American police almost came to the rescue of the Australian auto industry.
Ford is set to end automobile production in Australia on October 7th, but things may have been different if the local arm of the automaker had its way. Twice during the past decade, Ford Australia pitched the idea of sending its Falcon sedan to the United States to replace the Crown Victoria as its police car, News Corp Australia reports.
Like the Crown Vic, the Falcon is a rear-wheel-drive sedan, but one issue complicating things was that the Falcon is right-hand-drive, so the company would’ve needed to make a major investment to move the steering wheel to the left for U.S. use.
Discussions where had in 2005 and again in 2009, just before Ford retired the Crown Vic in 2011. The Australian executives projected exports of over 70,000 cars annually, plus local sales, which would’ve secured its factory’s future for the next 20 years, at least. Instead, Ford HQ decided to replace the Crown Vic with police versions of the American-made Taurus sedan and Explorer SUV.

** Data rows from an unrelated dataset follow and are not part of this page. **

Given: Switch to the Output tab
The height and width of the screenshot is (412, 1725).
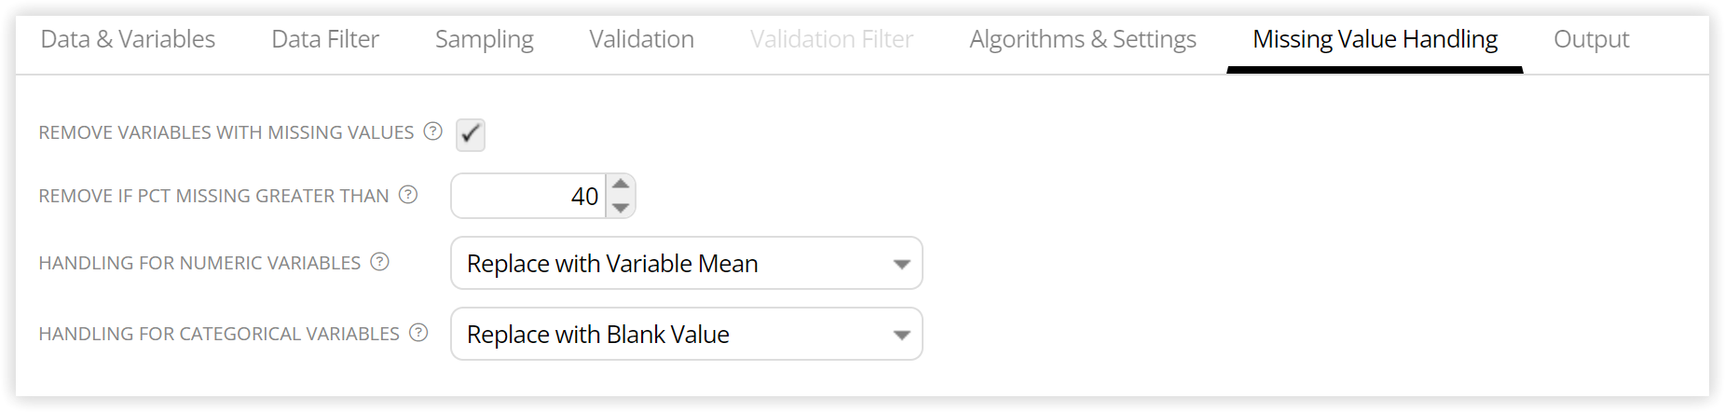Looking at the screenshot, I should pyautogui.click(x=1592, y=39).
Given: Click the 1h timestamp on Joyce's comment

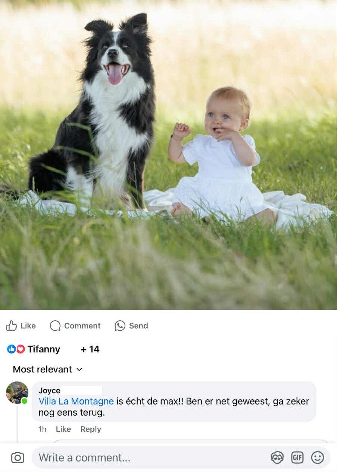Looking at the screenshot, I should (43, 429).
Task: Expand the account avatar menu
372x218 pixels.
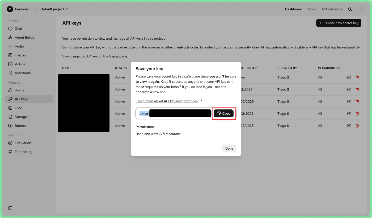Action: (x=361, y=9)
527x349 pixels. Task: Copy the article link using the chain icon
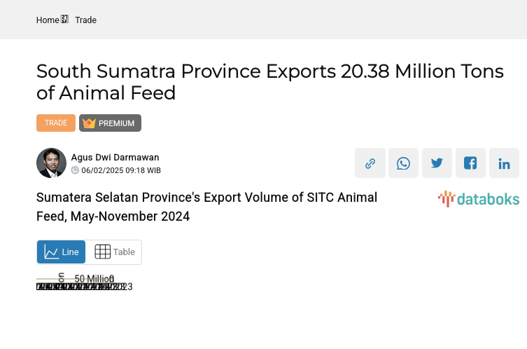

It may have been the right call.
Following the model of Ford’s plan to a T, General Motors stared exporting its Australian-made Caprice sedan to the United States in 2012 as a Chevrolet police car. Last year it sold 3,727, while Ford sold 34,707 Taurus and Explorer-based Interceptors combined.
General Motors will also stop manufacturing cars in Australia in 2017.
Ironically, Ford shipped its American-made Mustang to the New South Wales Police earlier this year to be evaluated as a replacement for the Falcon. The unmodified muscle car failed miserably, with its transmission overheating after just three minutes of simulated hot pursuit. As a result, the force will likely be switching to sedans and wagons made by Volvo, a company once owned by Ford.